Methods: A prospective validation study was conducted, Based on the information of the already investigated nutrients and quantity of food, the consumed nutrients were analyzed through photos taken before and after the meal. The You Only Look Once (YOLO) based models and convolutional neural networks including ResNet-101 were used to detect and classify food and dish areas, and to classify food quantity, respectively. The 24-hour urine sodium value was measured as a reference for evaluating sodium intake.
Results: Total 54 participants were enrolled, but 25 participants were analyzed.
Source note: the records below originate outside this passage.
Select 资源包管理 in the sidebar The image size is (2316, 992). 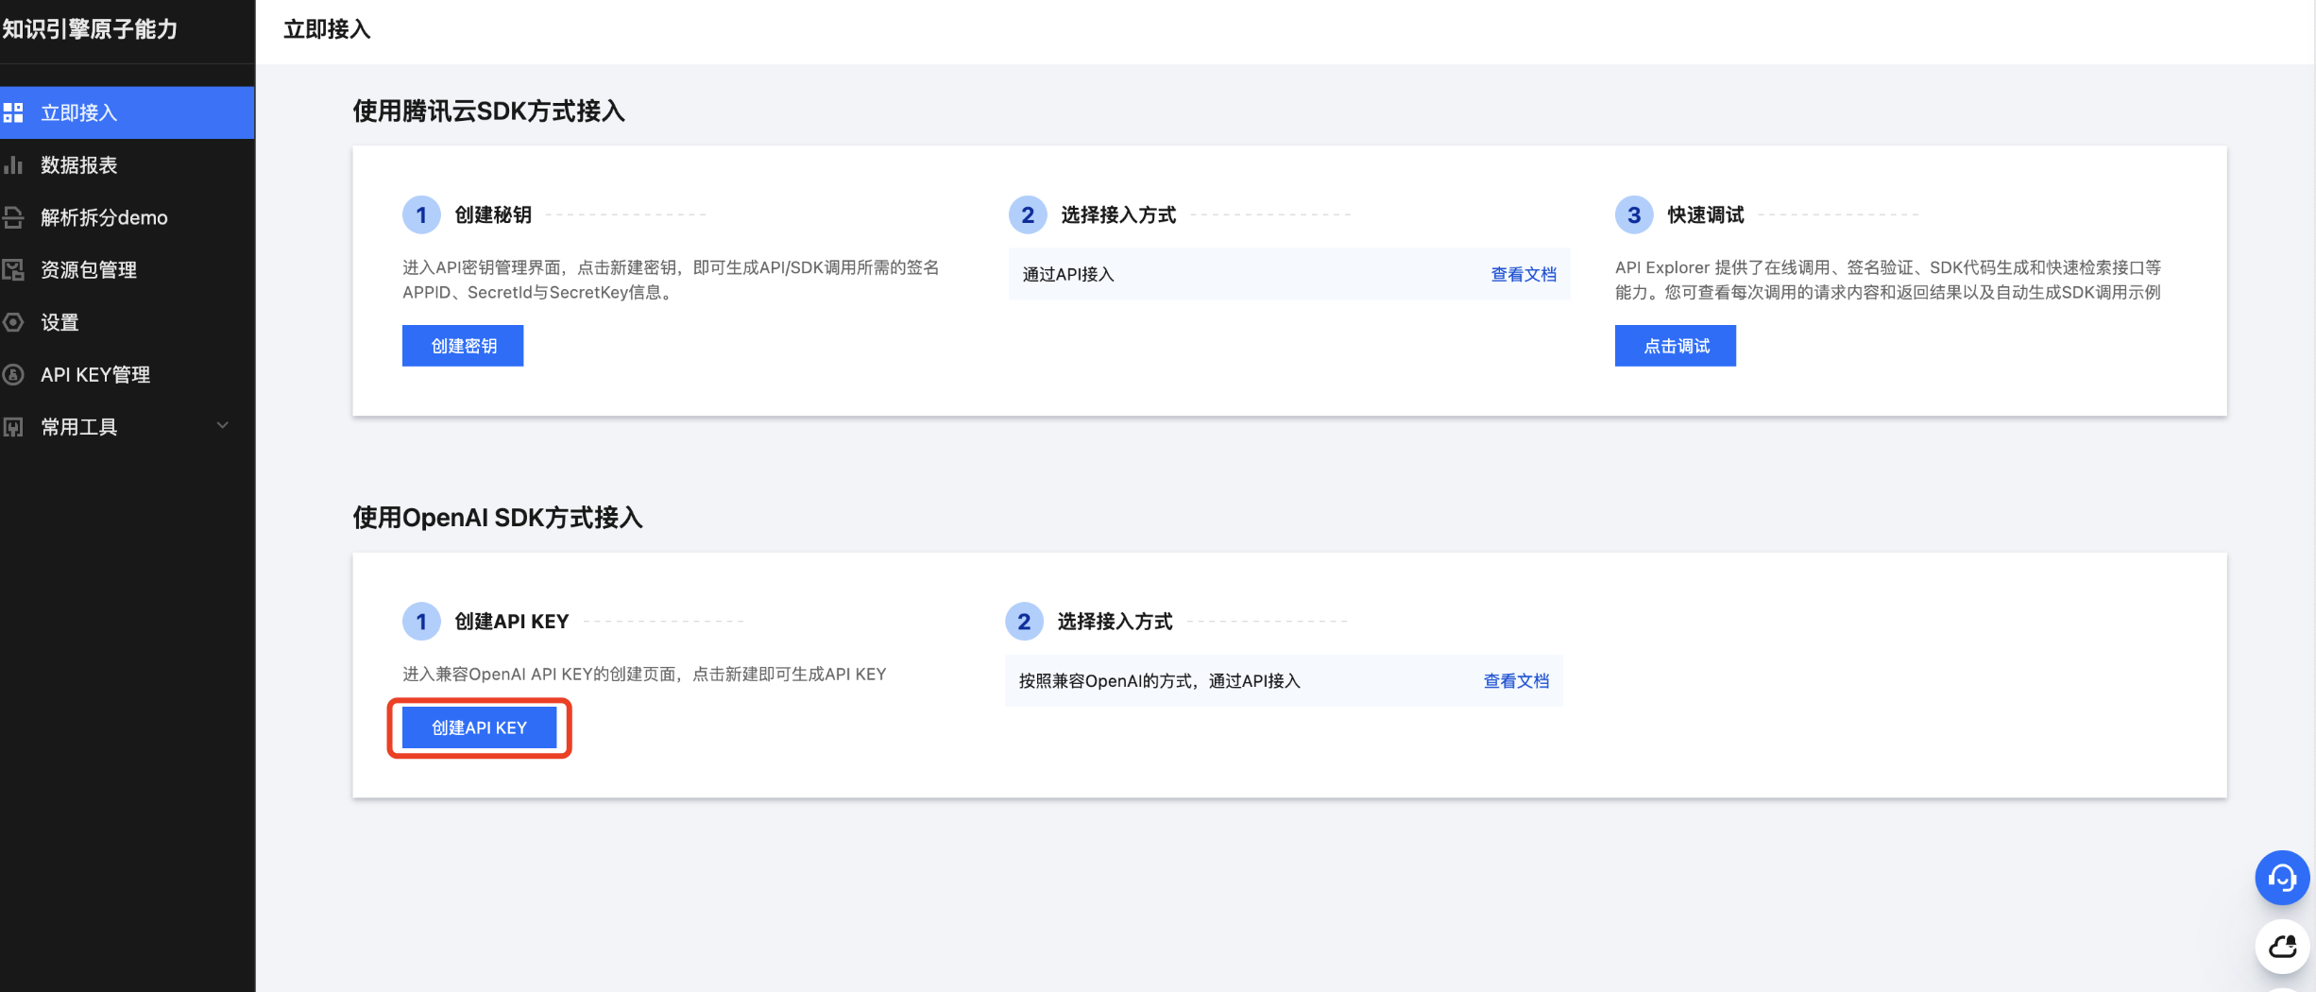(x=89, y=270)
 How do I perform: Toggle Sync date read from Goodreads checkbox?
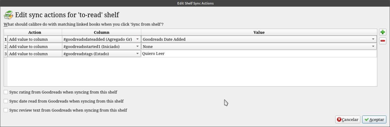[x=6, y=101]
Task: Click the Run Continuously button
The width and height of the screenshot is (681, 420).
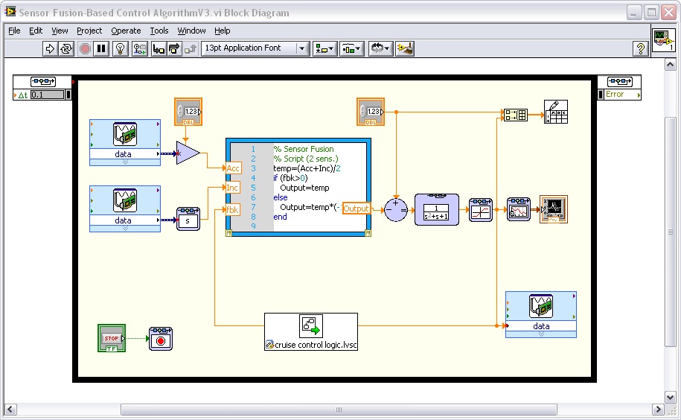Action: pyautogui.click(x=66, y=48)
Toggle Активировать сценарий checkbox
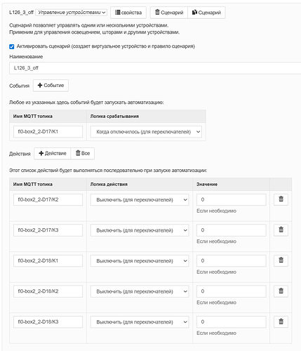Image resolution: width=301 pixels, height=351 pixels. [12, 46]
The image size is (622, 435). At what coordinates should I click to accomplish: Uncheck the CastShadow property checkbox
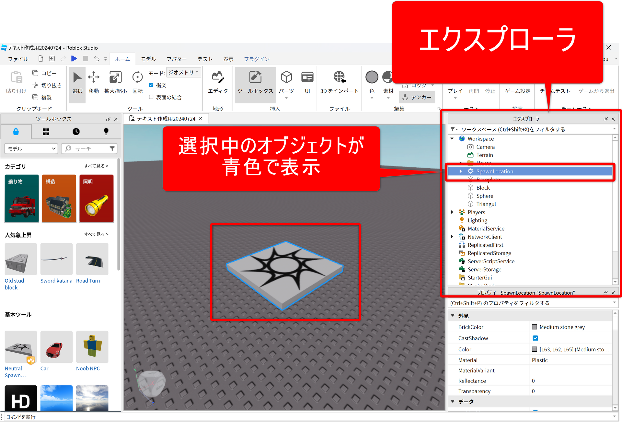coord(535,338)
The results showed that the median intake of sodium with the AI algorithm was 1756.5 mg and the total intake of sodium was 2022.7 mg. The 24-hour urine sodium showed a significant relationship with total intake (including AI-Na) and eGFR. However, there was an absolute difference between the AI-Na value and the gold standard of sodium intake, which is 24-hour urine sodium. A formula using regression with interaction term could be derived considering the actual patient environment, such as gender, age, renal function, diuretics, and fluid, and it can be argued that AI-Na has clinical significance. It is estimated that about 0.535 of the total input corresponds to the 24h-UNa value in the non-diuretic group, while in the diuretic group, it corresponds to about 2.355 of the total input.
Conclusions: The study highlights the potential of AI-based images in determining sodium intake in hospitalized patients.